TASK DATA
++++++++

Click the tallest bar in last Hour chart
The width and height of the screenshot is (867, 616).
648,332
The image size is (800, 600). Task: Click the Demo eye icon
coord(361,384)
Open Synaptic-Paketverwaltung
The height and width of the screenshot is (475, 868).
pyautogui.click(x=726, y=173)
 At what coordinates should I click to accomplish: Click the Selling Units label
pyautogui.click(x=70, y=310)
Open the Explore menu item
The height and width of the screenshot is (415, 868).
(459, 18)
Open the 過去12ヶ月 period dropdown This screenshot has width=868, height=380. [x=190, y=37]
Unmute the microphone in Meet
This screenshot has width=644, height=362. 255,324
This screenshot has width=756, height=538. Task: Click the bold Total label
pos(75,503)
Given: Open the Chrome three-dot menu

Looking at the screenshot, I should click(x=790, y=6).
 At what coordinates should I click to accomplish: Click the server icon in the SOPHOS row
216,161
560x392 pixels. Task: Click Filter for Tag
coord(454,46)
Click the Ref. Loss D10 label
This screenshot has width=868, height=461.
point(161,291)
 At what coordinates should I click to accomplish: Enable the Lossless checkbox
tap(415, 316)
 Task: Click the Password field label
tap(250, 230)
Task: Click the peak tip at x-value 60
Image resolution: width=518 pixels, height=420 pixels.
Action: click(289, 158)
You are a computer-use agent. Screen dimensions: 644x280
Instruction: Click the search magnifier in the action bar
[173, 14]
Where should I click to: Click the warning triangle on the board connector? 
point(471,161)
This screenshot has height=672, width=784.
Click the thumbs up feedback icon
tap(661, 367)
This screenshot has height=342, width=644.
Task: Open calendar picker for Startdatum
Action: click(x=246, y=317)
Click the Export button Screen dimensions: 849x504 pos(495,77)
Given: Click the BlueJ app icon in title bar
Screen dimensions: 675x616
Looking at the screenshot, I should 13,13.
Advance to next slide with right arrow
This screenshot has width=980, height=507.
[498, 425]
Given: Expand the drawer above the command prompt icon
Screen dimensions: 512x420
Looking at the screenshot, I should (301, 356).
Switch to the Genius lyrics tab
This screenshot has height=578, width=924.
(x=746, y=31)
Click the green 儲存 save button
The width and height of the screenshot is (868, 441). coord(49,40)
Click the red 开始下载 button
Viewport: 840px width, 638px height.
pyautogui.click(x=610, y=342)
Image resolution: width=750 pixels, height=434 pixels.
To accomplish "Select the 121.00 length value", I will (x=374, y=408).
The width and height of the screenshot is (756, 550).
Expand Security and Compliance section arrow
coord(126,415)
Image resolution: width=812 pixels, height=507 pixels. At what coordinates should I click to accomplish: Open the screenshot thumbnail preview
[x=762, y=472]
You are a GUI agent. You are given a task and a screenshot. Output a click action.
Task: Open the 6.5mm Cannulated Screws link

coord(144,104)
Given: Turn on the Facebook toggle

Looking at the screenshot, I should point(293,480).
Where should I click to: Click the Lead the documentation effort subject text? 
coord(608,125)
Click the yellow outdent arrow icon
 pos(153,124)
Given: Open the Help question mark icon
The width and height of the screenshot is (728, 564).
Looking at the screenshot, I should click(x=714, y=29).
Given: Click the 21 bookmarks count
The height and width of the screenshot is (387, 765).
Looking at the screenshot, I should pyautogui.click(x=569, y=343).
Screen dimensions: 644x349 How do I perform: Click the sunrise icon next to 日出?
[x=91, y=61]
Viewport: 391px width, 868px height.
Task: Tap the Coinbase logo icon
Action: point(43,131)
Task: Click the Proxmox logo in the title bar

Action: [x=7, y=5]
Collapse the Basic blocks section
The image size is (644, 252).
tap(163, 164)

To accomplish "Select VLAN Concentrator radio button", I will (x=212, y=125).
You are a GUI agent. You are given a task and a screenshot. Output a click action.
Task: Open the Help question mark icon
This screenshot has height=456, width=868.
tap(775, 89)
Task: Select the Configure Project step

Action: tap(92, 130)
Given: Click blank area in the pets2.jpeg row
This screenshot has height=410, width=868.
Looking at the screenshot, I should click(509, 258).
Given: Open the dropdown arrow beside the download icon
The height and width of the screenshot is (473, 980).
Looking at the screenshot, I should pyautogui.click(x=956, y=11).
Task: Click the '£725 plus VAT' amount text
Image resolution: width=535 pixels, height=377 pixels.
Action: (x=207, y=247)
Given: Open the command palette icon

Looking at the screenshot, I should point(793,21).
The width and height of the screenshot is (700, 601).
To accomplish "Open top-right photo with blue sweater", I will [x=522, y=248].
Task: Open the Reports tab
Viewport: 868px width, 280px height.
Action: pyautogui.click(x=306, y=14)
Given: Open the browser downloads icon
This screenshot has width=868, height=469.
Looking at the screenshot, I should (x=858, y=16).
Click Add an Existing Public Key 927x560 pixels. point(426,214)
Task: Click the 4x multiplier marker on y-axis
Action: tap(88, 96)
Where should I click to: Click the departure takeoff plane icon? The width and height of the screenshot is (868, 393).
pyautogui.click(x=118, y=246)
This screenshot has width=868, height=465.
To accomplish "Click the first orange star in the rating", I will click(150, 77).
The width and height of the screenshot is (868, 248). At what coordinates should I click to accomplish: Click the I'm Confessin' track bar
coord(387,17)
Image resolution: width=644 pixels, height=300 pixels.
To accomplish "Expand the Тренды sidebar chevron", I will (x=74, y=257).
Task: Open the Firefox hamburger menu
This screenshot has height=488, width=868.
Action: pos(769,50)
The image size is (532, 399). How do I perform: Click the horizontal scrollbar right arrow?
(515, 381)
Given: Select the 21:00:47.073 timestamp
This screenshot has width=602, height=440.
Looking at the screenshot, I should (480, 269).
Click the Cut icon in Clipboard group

++++++++

EXERCISE BRIEF
Check each line above for the string "will" and return those that contain it.

EXERCISE RESPONSE
To accomplish "Select the 121.00 length value", I will (x=374, y=408).
To accomplish "Select VLAN Concentrator radio button", I will (x=212, y=125).
To accomplish "Open top-right photo with blue sweater", I will [x=522, y=248].
To accomplish "Click the first orange star in the rating", I will click(150, 77).
To accomplish "Expand the Тренды sidebar chevron", I will (x=74, y=257).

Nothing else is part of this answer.